5. An antenna assembly as claimed in claim 4 wherin:
the impedance of said antenna at the base end thereof is at least about 100,000 ohms.
6. An antenna assembly as clamed in claim 4 wherein:
said impedance matching means comprises a parallel tuned circuit tuned to the nominal resonant frequency of said antenna.
7. An antenna assembly as claimed in claim 1 including:
transmission line means for connection between said antenna assembly and a radio communications unit, said transmission line means having an impedance orders of magnitude less than the impedance of said antenna at the base end thereof.
8. An antenna assembly as claimed in claim 7 wherein:
the impedance of said impedance matching means at said transmission line connection point is approximately 50 ohms to match the impedance of said transmission line means, and the impedance of said antenna at the base end of said antenna is in excess of 25,000 ohms.
9. An antenna assembly as claimed in claim 8 wherein:
the impedance of said antenna at the base end thereof is at least about 100,000 ohms.
10. An antenna assembly as claimed in claim 9 wherein:
said impedance matching means comprises a parallel tuned circuit tuned to the nominal resonant frequency of said antenna.
11. An antenna assembly as claimed in claim 1 wherein:
said first electrically conductive tuning and loading member has a surface disposed transverse to the axis of said elongated radiating member to capacitively load said antenna, whereby said antenna is resonant at approximately the nominal design frequency thereof.

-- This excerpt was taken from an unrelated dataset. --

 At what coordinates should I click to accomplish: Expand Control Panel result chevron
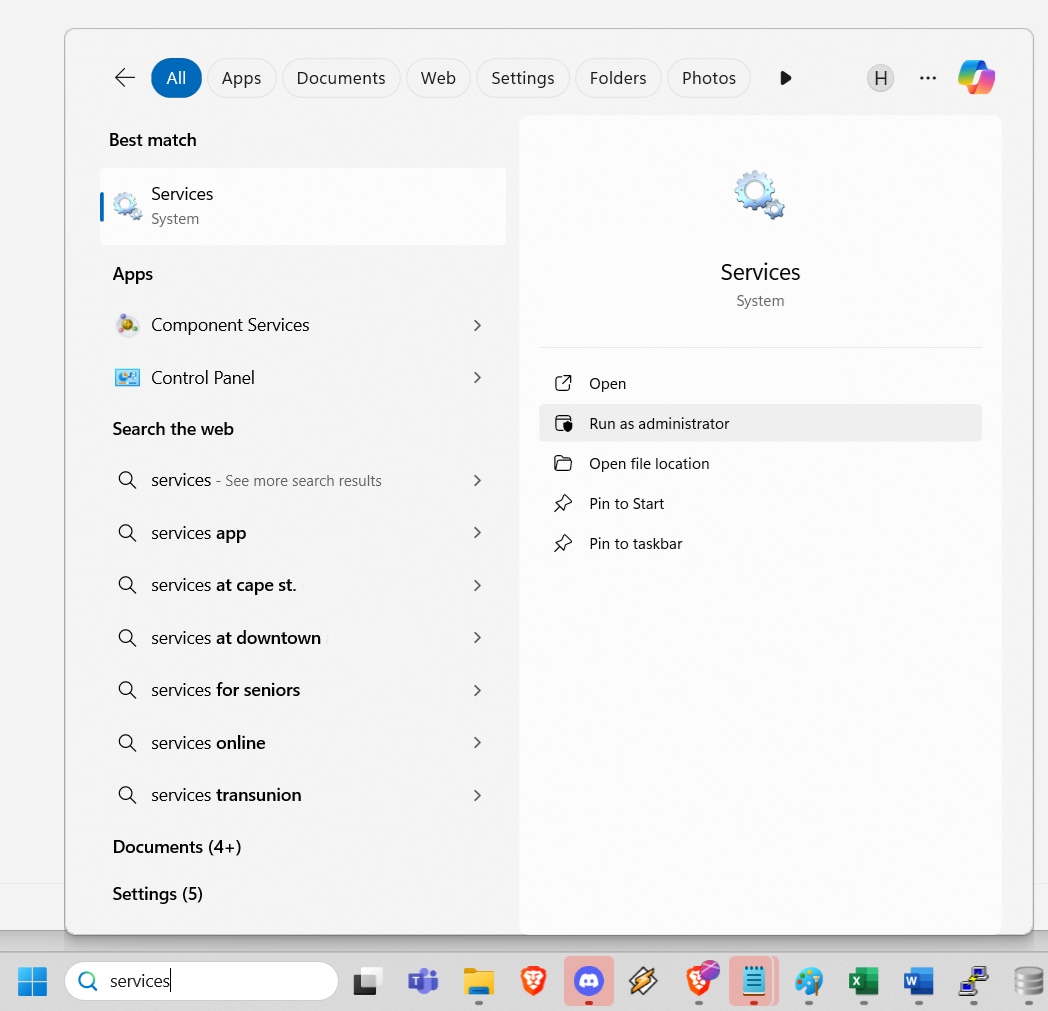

12. An antenna assembly as claimed in claim 11 wherein:
said first electrically conductive tuning and loading member includes means for varying the surface area thereof;
whereby the capacitive loading of said antenna may be adjusted to alter the nominal resonant frequency of said antenna.
13. An antenna assembly as claimed in claim 12 wherein:
said surface area altering means comprises a conductive insert electrically connected to said first electrically conductive tuning and loading member and movable relative thereto between a retracted position wherein the surface area of said first electrically conductive tuning and loading member is unchanged and selected extended positions where the surface area of said first electrically conductive tuning and loading member is increased.
14. An antenna assembly as claimed in claim 13 wherein:
the impedance of said impedance matching means at said trasmission line connection point is approximately 50 ohms to match the impedance of the transmission line means to be connected thereto, and the impedance of said antenna at the base end of said antenna is in excess of 25,000 ohms.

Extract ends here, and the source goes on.